- First of all, we'll want lists of all of the files that need to be processed in a given decade. We could use the operating system for this, but Windows is pretty slow when you have tens of thousands of files in a directory. A program to grab the list of filenames to another text file is here.
- We're also going to want a list of all of the dates on which trials occurred (in other words, we will want a list of all of the days that the court was in session). The program to generate that list and sort it in ascending order is here.
- Since our initial experiments will be focused on trying to automatically categorize trials by offence (e.g., "burglary"), we are going to need a few routines that make it easier to work with offences.

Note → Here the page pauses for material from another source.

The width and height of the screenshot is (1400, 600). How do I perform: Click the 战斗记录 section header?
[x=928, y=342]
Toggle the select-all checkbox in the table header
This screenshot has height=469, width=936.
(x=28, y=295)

One of these needs to return a mapping from trial IDs to one or more categories of offence (the code is here):
- t-18341124-1.txt -> theft-burglary
- t-18341124-2.txt -> theft-burglary
- t-18341124-3.txt -> breakingpeace-wounding
- ...
- t-18341124-37.txt -> theft-stealingfrommaster, theft-simplelarceny
- ...
- Another routine needs to return a mapping from a particular offence to a list of matching trial IDs (the code is here):
- theft-burglary -> t-18341124-1.txt, t-18341124-183.txt, t-18341124-185.txt, t-18341124-2.txt, t-18341124-4.txt, ...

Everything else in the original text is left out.